*** Passage Section Begins ***
I’ve recently opened a Facebook account. So far its been a tribute page to Katelyn Nicole Davis the 12 year old suicide. Now, I saw the dreadful event on her camera or whatever she used short of the final final deed. So now some punk comes on my page disrespecting me saying things like “you people” & that “I don’t know what I’m talking about”.
First of all The late Katelyn Davis recorded EVERYTHING! How else does anyone think I got this info? I didn’t just make this up people. She showed how she lived which was a dilapidated very rundown mobile home. Hell Katelyn’s room had poor insulation which she showed on her phone & a hole in the floor of her room the size of a grapefruit! She showed how her floors leaked. It wasn’t fit for human habitation. What is the saying? The camera never lies!
I will not be bullied, nor disrespected. I kick ass when it comes to standing up for myself & Facebook trolls or cyber bullies are no different.
Follow me on my Facebook page. No trolls please, and for God’s sake no Catfish either.
My Photo(s) will be coming. Opened the account just tonight. Want friends from all around the world please. My name is Valerie Pendelton. I would appreciate the friendships.
When it comes to the raising of young girls parents just don’t seem to give a damn!
There I said it. Don’t like what I said, feel free to leave & read another blog because I’m angry over how young girls are treated. I guess this comes in the wake of me discovering the story of a young 12 year old little girl in Georgia who committed suicide back in 2016. You can read about her story which I’ve wrote up I called it Katelyns Back Story. If you don’t want to then its on you. But I have a serious issue with how Fathers aren’t around for their Daughters ( are they taking up with another woman, scared of the childs Mother WTF?) I’m tired of how the Mother because SHE gets overwhelmed takes out her rage on
the Daughter instead of acting like a grown up & handling her business like she is supposed to do. And if she doesn’t know how to do that then they have this thing its called THERAPY. FAMILY THERAPY! Take some F**king responsibility will you! Because trust me there will be more child suicides & hell there have been many before Katelyn & there will continue to be if you Parents don’t step up to the plate. Kids can’t raise themselves. Kids can’t raise their own siblings or even be caregivers that’s what daycare & relatives are for. It’s up to you to do the damn research & problem solve how to take care of your kids because do you know what?
these kids are the future they will be adults one day girls are not sexual objects, girls are not supposed to be Mothers when they are still young & developing themselves, girls should be nurtured, girls should be treated like the little princesses that they are, . If you can’t take care of them that’s okay, then put them with relatives who care or some other alternative. And YouTube needs to remove certain content off its website. When will people learn that girls lives MATTER!
*** Passage Section Ends ***
Exercise objective: According to the blog post, why does the writer insist the details about Katelyn Davis's living conditions were not made up?
*** Raw data Section Begins ***
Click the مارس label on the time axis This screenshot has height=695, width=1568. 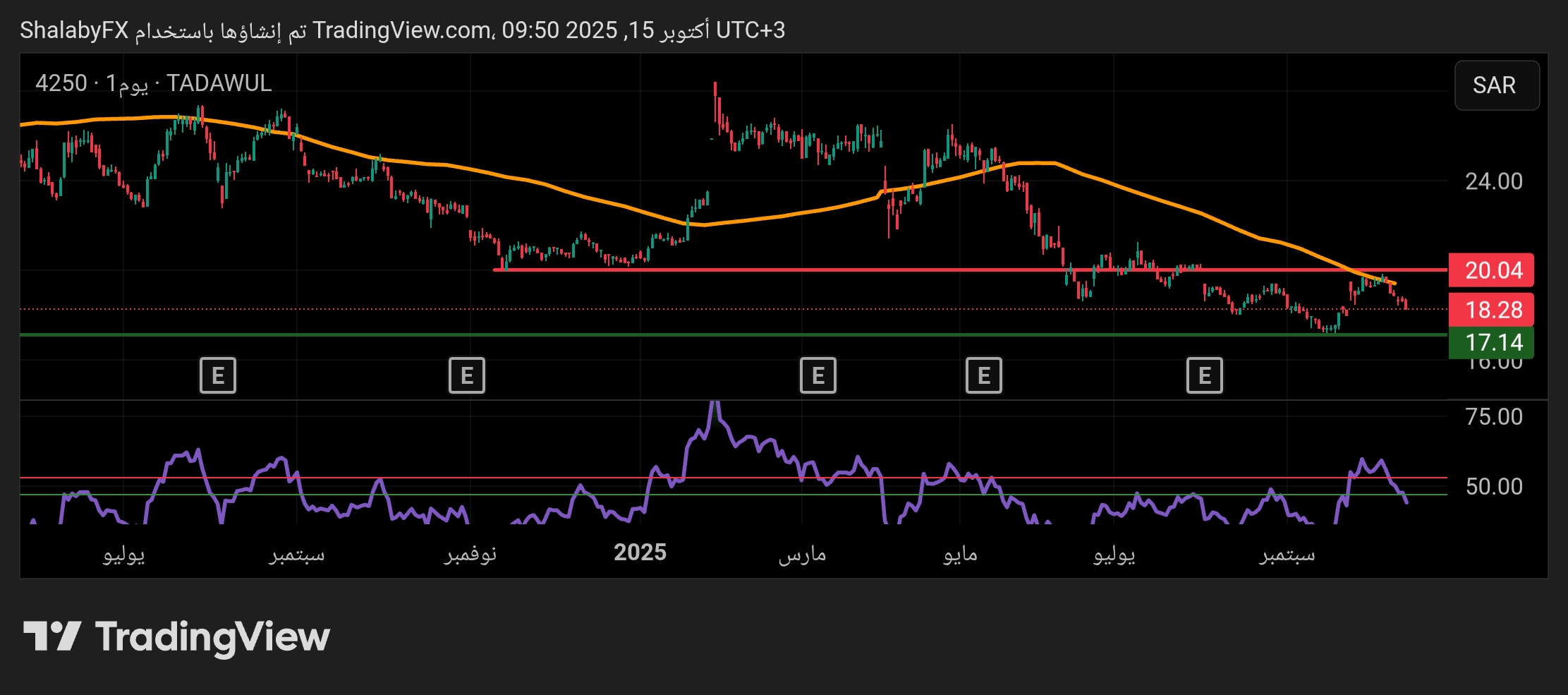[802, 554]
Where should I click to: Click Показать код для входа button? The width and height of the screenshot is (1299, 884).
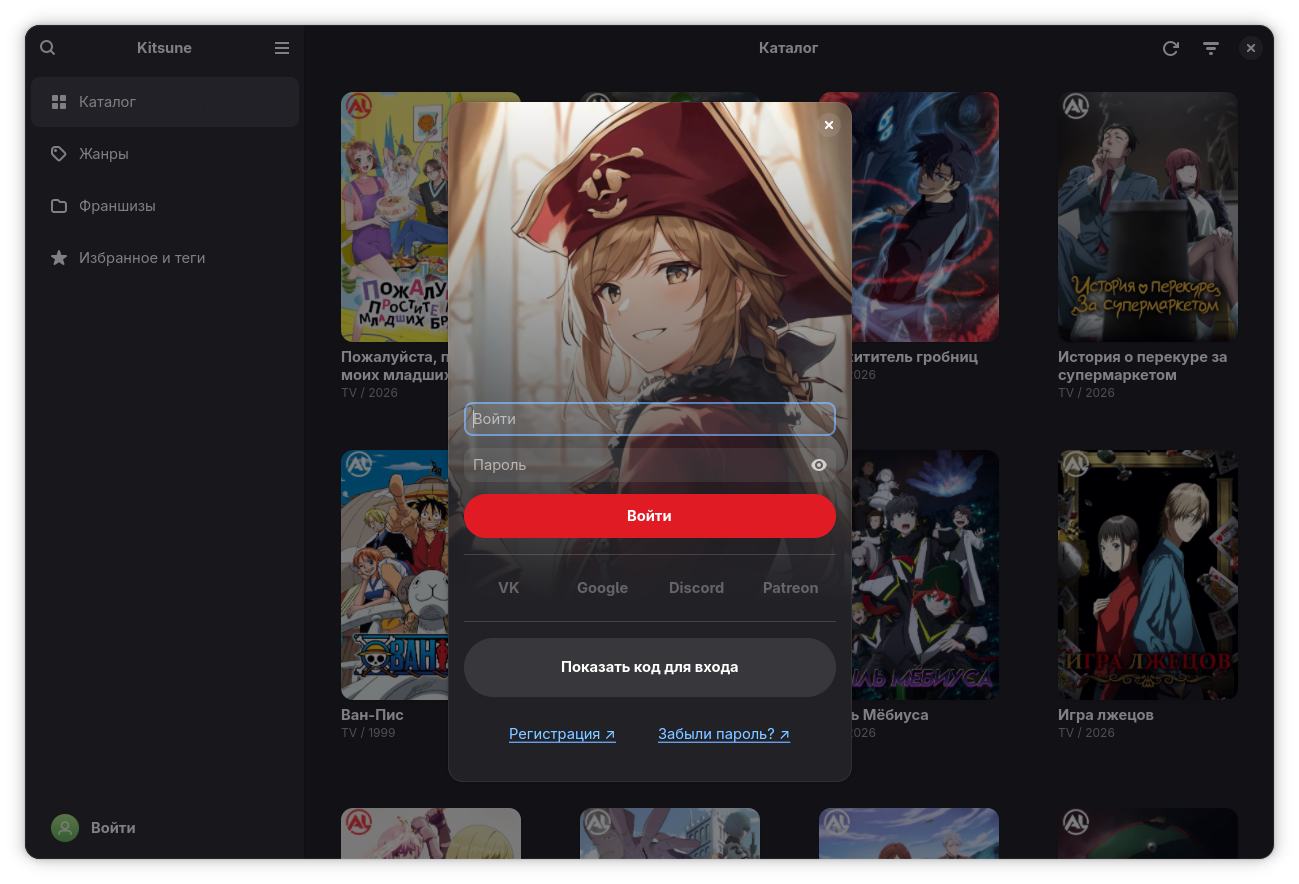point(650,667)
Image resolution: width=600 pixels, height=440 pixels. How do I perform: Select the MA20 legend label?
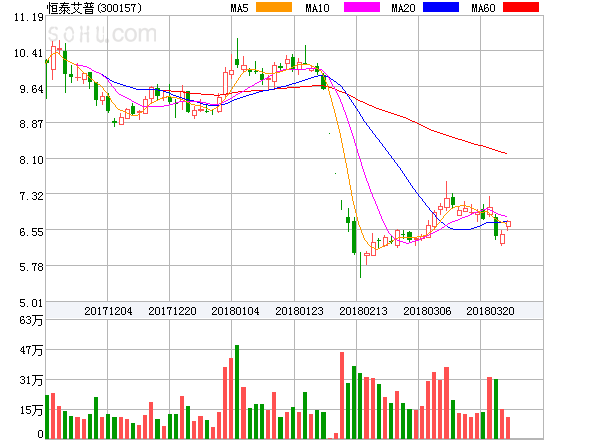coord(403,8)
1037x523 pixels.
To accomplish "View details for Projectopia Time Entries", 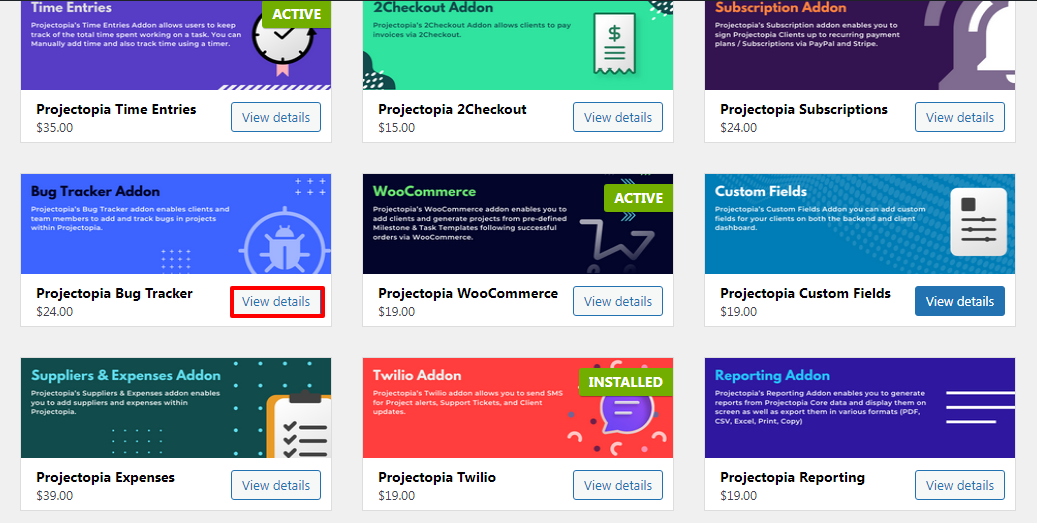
*** Raw data Section Ends ***
Expected answer: Katelyn Davis recorded everything. On her phone she showed the dilapidated mobile home she lived in, her room's poor insulation, a grapefruit-sized hole in her bedroom floor and her leaking floors. As the writer puts it, the camera never lies.